The problem:
Within the listing below, the lines to output run from the one containing "Task: Open the" through the one containing "Viewport: 588px width, 1141px height."; copy them exactly and nothing else.

==== Listed entries ====

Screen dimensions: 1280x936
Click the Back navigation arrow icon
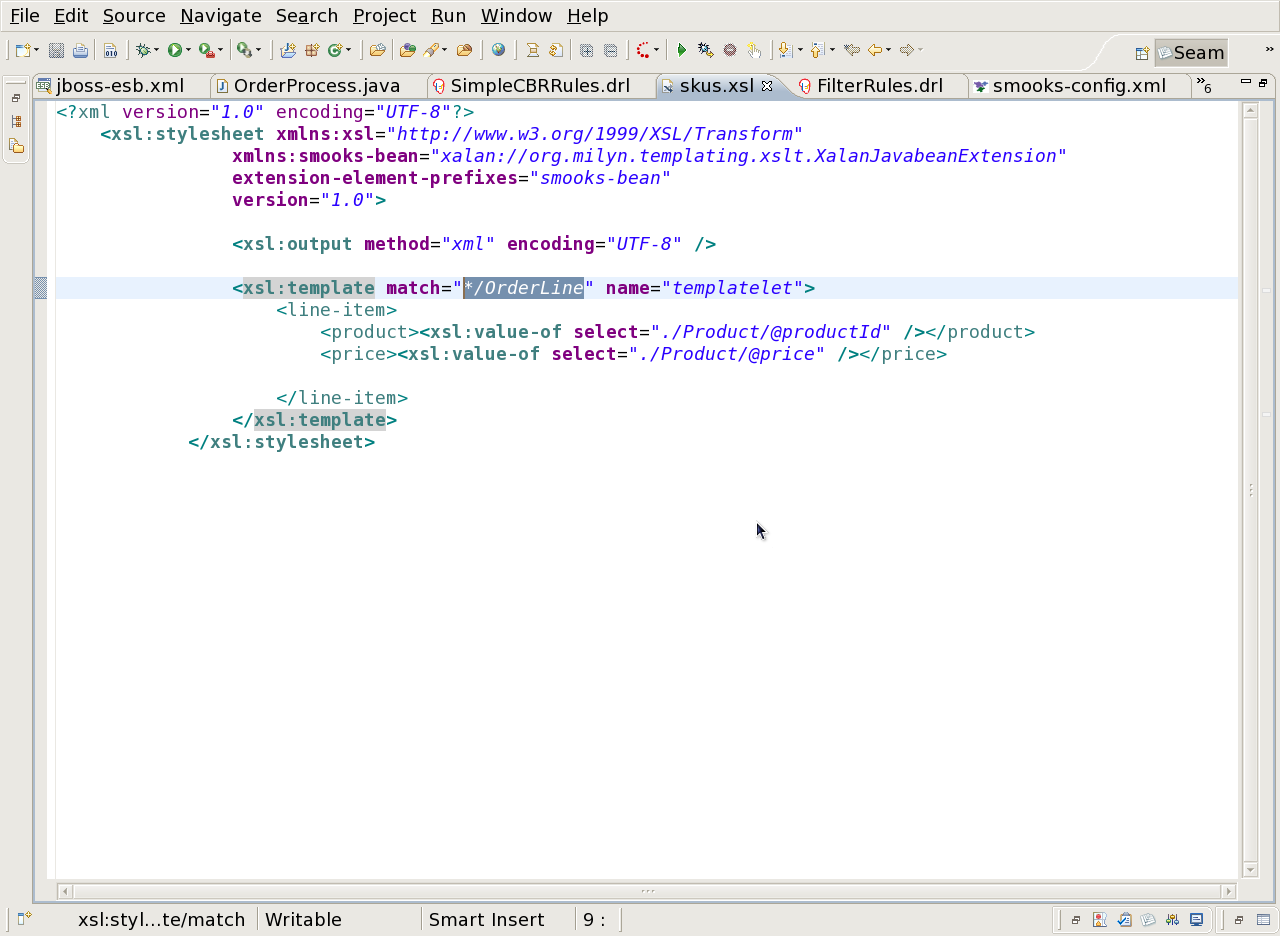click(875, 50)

====
==== Listed entries ====

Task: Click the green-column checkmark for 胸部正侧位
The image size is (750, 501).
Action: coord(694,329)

====
==== Listed entries ====

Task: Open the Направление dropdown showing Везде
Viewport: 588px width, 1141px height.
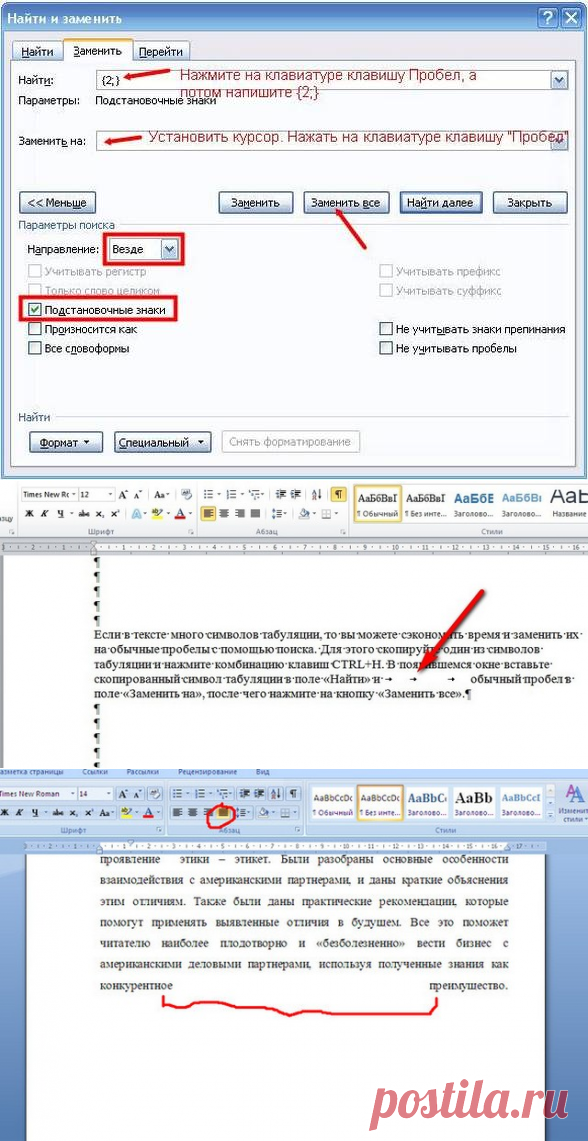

====

Exercise output:
Task: Open the Направление dropdown showing Везде
Viewport: 588px width, 1141px height.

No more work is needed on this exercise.